[Source records]
——

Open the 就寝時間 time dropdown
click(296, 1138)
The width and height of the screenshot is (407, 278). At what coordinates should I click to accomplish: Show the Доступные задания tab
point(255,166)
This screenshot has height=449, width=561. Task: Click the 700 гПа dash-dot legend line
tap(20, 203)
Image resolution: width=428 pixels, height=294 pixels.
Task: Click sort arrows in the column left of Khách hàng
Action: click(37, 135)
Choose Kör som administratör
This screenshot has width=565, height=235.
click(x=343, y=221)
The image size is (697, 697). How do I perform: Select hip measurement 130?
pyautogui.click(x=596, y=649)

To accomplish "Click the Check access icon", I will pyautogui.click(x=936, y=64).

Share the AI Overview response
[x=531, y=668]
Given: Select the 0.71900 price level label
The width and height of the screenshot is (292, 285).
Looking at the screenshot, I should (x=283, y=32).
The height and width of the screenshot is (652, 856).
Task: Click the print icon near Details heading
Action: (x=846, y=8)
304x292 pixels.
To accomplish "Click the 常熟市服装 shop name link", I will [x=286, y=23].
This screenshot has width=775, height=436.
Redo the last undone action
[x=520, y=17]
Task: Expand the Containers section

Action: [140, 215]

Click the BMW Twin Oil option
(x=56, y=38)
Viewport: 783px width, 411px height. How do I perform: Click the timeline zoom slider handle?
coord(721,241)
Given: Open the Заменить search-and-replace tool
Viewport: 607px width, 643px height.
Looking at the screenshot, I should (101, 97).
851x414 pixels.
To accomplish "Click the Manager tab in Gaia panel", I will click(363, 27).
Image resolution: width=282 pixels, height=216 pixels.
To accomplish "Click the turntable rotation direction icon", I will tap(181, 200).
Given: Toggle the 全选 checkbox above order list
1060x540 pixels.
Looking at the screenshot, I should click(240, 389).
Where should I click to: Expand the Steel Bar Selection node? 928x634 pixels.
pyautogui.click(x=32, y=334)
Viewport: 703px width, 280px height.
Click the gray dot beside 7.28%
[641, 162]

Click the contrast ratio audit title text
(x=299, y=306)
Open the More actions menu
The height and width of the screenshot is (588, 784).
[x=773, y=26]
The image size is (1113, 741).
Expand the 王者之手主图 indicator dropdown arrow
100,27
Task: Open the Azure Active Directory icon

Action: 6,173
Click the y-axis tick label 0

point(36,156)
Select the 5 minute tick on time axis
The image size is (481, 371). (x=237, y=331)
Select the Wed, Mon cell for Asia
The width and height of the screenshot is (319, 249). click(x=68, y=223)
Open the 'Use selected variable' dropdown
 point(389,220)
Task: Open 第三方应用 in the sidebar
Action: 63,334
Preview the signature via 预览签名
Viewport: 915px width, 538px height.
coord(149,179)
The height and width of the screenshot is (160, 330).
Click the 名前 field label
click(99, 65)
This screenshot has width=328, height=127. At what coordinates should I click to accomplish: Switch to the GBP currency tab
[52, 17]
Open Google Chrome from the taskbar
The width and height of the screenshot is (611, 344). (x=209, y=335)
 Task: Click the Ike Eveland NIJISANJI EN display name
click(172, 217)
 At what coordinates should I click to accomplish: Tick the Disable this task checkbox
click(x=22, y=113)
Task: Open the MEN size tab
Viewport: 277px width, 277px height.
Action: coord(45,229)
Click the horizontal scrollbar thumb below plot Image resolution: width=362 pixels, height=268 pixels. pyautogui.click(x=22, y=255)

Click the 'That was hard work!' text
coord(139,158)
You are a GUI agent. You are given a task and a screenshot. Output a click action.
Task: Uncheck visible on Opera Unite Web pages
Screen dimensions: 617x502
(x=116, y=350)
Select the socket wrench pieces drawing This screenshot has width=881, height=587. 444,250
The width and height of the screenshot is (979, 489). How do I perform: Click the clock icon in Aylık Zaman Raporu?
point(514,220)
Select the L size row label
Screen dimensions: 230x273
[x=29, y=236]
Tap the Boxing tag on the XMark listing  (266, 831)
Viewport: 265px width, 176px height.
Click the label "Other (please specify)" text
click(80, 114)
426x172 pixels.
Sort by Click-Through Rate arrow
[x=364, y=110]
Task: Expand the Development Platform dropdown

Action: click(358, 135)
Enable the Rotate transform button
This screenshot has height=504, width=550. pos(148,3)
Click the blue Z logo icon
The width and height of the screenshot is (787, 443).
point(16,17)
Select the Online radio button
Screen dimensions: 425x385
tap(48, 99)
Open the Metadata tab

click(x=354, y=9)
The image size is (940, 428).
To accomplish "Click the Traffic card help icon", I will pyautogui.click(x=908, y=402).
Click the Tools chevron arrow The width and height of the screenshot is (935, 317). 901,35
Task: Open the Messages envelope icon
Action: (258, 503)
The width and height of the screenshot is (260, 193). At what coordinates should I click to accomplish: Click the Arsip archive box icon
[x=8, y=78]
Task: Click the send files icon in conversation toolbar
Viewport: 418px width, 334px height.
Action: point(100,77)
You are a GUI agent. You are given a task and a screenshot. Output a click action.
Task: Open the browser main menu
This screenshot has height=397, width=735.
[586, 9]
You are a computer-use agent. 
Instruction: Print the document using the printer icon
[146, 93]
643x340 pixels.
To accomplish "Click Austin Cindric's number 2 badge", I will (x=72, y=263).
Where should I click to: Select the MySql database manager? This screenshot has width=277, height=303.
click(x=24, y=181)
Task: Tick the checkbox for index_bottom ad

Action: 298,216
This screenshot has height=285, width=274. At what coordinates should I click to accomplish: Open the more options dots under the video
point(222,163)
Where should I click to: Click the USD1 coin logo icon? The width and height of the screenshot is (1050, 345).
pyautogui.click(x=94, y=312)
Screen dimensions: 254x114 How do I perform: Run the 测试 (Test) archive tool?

——

Requirement:
Scan the lines above for "This screenshot has width=328, height=127." and for "Tap the Boxing". Repeat exactly the line holding each of them and every line in between.

Response for this exercise:
This screenshot has width=328, height=127. At what coordinates should I click to accomplish: Switch to the GBP currency tab
[52, 17]
Open Google Chrome from the taskbar
The width and height of the screenshot is (611, 344). (x=209, y=335)
 Task: Click the Ike Eveland NIJISANJI EN display name
click(172, 217)
 At what coordinates should I click to accomplish: Tick the Disable this task checkbox
click(x=22, y=113)
Task: Open the MEN size tab
Viewport: 277px width, 277px height.
Action: coord(45,229)
Click the horizontal scrollbar thumb below plot Image resolution: width=362 pixels, height=268 pixels. pyautogui.click(x=22, y=255)

Click the 'That was hard work!' text
coord(139,158)
You are a GUI agent. You are given a task and a screenshot. Output a click action.
Task: Uncheck visible on Opera Unite Web pages
Screen dimensions: 617x502
(x=116, y=350)
Select the socket wrench pieces drawing This screenshot has width=881, height=587. 444,250
The width and height of the screenshot is (979, 489). How do I perform: Click the clock icon in Aylık Zaman Raporu?
point(514,220)
Select the L size row label
Screen dimensions: 230x273
[x=29, y=236]
Tap the Boxing tag on the XMark listing  (266, 831)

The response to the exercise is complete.